In honour of International Women's Day, we caught up with two female Board members at Regional Australia Bank - Alison Sheridan & Sally Mackenzie - to share their insights on how women's roles in the finance sector have changed and what more can be done to invoke better equality in the workplace.
What progress have you seen on gender equality in your life and in the finance sector?
"While there have been positive changes in women's employment in paid work and representation in leadership positions over this time, there is still a long way to go," says Alison Sheridan.
As a gender researcher, Alison has studied women's employment for 30 years. She says the finance sector is a good example of some of the positive changes we have seen in the labour market more generally as it now has a relatively even mix of female and male employees.
"Women still, however, remain under-represented in executive roles, and the gender pay gap in this industry is 29.5% compared to the national average of 22.8%," she said.
Sally Mackenzie remembers her Nana talking about her experiences in the workforce as a tram fare 'conductress' during World War Two - the first and only opportunity she had to earn her own money in her life.
"She talked about how liberating that was, to be able to make her own financial decisions. My mum worked part and full time during my childhood, and I saw how much that fulfilled her personally and professionally."
For Sally, it wasn't until she attended the March for Justice at Parliament House in Canberra in March 2021 that her mum opened up to her about her experiences of harassment at work.
"This made me reflect that while we have come so far, we still have so far to go," she said.
"I have seen a dramatic change in my own career. After coming back from maternity leave 15 years ago to work part-time, a senior male boss told me that if I was serious about my career, I needed to come back full time. I think (hope) that is an antiquated view now."
"At Telstra, we have flexible work and paid paternity leave for both parents. These types of initiatives can make a huge difference," she said.
Women are represented across all areas of the business at Regional Australia Bank, and four in key leadership positions - what are your thoughts on this?
"To have three women (of the eight) directors and a female Deputy CEO shows the progress we have made within the business, and the Career Revive program reinforced Regional Australia Bank's commitment to enabling women's careers," says Alison.
In fact, Regional Australia Bank has been recognised through this Federally supported program as an exemplar employer, particularly for its flexible work arrangements and focus on enabling women's return to work.

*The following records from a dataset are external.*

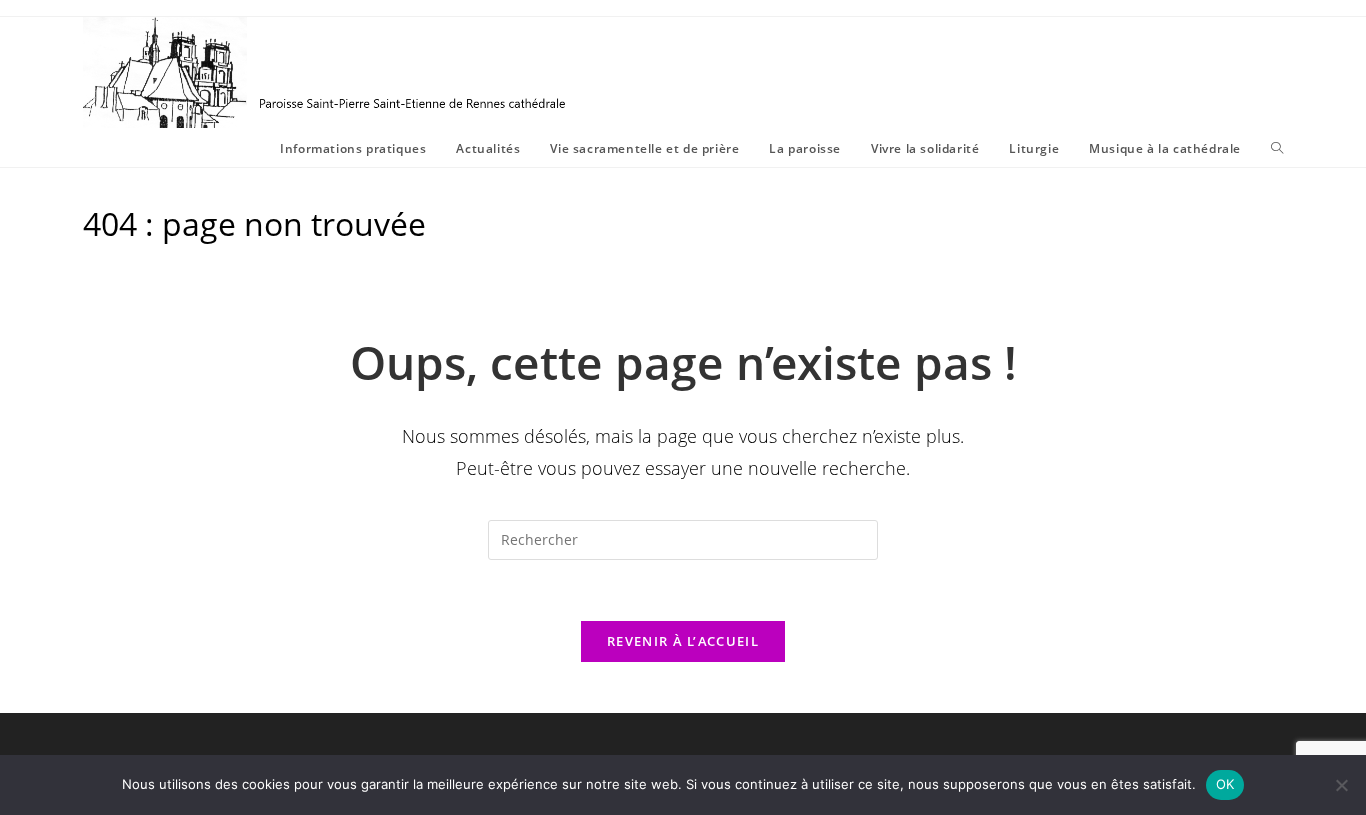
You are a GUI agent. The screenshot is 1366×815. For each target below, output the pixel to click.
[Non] (1341, 785)
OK (1225, 784)
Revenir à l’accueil (683, 641)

"The efforts by Regional Australia Bank to create an inclusive, high-performance culture are laying the foundations for further progress to gender equality," she said.
Sally says she's in great company on the Board of Regional Australia Bank with senior experienced women like Kate James, Alison Sheridan and Michelle Edmonds in the leadership team.
"It is also great to see the men in the sector supporting women.
That is the real way to affect change. Gender equity is not a women's issue, it is an issue that requires everyone to make real and meaningful change," she says.
Why is it important to celebrate International Women's Day?
"Over the years, I have attended IWD events in Armidale, Scone, Murrurundi and Coffs Harbour and continue to be inspired by the stories of amazing women who are contributing to our communities at all levels," says Alison.
While their work all too often flies under the radar, Alison says IWD provides a platform to highlight the success, remind us what women are achieving, but also prompts us on what more needs to be done to break the bias.
For Sally, International Women's Day is imperative to keeping gender equality front of mind, with the Workplace Gender Equality Agency's Scorecard published last month revealing a 22.8% gender pay gap, and despite making up over 50% of the workforce, women make up less than 20% of all CEOs.
"It is clear that gender equality remains an important matter for workplaces - not just because it is 'fair' and the 'right thing to do', but because it is also associated with improved productivity, organisational performance, the ability of companies to attract talent and retain employees and enhances organisational reputation."
What is your International Women's Day message?
"One practical thing I'd encourage everyone to do is to use more inclusive language at work," says Sally.
"Language is critical to inclusion, and how we speak to and about one another influences how we treat one another."
According to Sally, research demonstrates that inclusive cultures are high-performing cultures. That is, we are more driven to contribute and succeed when we feel we are appreciated for our unique contributions and that we belong within the organisation.
Drawing on this year's IWD theme, Alison is urging both men and women to continue to challenge the status quo, pushing the envelope on gender equality and making a concerted effort to #breakthebias.